• Activity:
Copy exactly, please, the line that has "Given: Select the Rigori label" in it along with every line after it to the end of the listing.

• Extracted information:
——————

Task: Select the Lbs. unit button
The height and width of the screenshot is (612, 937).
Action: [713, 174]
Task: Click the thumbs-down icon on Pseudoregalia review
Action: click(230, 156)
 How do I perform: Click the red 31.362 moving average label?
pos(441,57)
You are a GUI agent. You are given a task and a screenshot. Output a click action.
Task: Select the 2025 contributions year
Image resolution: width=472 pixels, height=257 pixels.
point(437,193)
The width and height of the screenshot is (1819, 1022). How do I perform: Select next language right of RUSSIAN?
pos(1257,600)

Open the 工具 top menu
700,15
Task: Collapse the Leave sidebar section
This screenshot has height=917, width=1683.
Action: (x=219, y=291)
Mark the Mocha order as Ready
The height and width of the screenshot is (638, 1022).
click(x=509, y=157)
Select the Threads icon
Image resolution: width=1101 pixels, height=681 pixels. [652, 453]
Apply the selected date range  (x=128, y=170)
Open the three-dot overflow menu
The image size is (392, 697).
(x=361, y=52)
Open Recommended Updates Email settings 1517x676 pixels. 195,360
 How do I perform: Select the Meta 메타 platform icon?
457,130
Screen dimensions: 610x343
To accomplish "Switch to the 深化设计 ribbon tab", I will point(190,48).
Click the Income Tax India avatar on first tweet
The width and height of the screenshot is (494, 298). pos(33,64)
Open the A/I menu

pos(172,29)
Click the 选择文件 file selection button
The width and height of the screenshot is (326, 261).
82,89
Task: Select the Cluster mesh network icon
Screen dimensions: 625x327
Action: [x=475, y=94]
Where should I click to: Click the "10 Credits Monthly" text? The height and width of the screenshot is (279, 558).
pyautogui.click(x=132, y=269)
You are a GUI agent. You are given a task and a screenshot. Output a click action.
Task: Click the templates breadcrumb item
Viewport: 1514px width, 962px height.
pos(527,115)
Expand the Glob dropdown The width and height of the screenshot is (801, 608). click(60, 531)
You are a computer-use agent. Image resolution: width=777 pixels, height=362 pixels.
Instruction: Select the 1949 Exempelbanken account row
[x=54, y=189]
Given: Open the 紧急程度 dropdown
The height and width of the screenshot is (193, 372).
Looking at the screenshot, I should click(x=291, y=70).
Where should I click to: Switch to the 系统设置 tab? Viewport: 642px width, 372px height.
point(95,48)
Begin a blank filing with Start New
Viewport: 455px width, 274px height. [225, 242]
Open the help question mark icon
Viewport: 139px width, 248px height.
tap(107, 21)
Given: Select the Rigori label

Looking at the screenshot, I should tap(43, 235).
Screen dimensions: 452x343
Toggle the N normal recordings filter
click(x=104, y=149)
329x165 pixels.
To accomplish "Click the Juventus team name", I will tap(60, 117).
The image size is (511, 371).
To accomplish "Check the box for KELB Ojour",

——————

• Task solution:
Given: Select the Rigori label

Looking at the screenshot, I should tap(43, 235).
Screen dimensions: 452x343
Toggle the N normal recordings filter
click(x=104, y=149)
329x165 pixels.
To accomplish "Click the Juventus team name", I will tap(60, 117).
The image size is (511, 371).
To accomplish "Check the box for KELB Ojour",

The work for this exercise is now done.